A Missoula radio stationed played a few of Trenton’s favorite songs for his birthday that September, songs that DJ loved as well: “Sound of Silence” by Disturbed, “Closer to the Heart” by Rush, and “If I Ever Leave This World Alive” by Flogging Molly.

“It was nice to know people were recognizing my son and the tragedy,” Marty said.

***

Trenton’s memorial was held at Fort Missoula Regional Park on July 23, 2017. The sky was clear and blue. DJ, Marty and other family members and friends gathered alongside firefighters from crews across the Northwest.

Trenton Johnson
Trenton Johnson
loading...

Men and women from the Rocky Mountain Fire Company, the Missoula Fire Department, the Seeley Lake Fire Crew, the U.S. Forest Service and others shared stories about Trenton and their own service in the field.

A fire truck, with its extension ladder raised in the air, hung a giant American flag honoring Trenton. A bright orange lacrosse stick leaned up against a display with certificates from the Montana Lacrosse Association and from the Hellgate High School Chapter National Honor Society.

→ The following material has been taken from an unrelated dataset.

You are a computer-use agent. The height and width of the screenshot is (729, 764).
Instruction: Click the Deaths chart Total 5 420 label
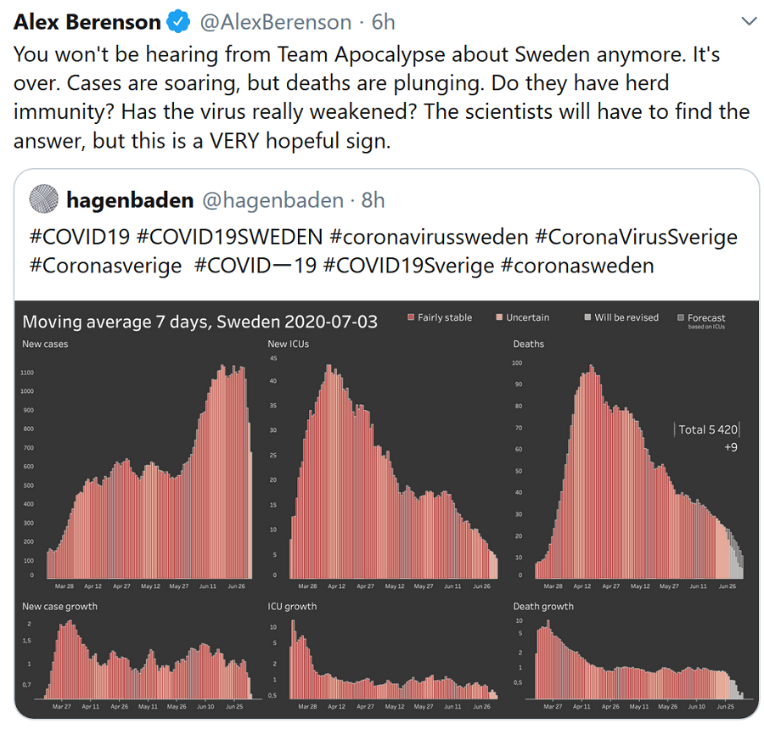coord(707,429)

Childhood photographs and memorial pamphlets covered the tables. A small bronze statue of a firefighter donated by the foundation sat among the memories, with a gold plaque at the base:

Trenton M. Johnson: In Honor of Your Service to Wildland Firefighting.

****

This week, the Lolo National Forest family remembered Trenton and two other firefighters who died on the forest in recent years during a remembrance week.

They sold memorial T-shirts as a fundraiser for the Wildland Firefighter Foundation and shared stories of their lost friends and coworkers.

“They remain in our hearts and serve as reminders to us all to look out for each other and honor their memories in all that we do,” came the message in a circular sent to Lolo Forest employees.

The memorial T-shirt included drawings of tree seeds from the maple, ponderosa pine and giant sequoia, honoring Justin Beebe, Trenton Johnson and Brent Witham with the dominant forest species where each firefighter lived and worked.

The notion, organizers said, was to represent “the themes of renewal, growth and connectedness that can help us to find goodness through times of loss.”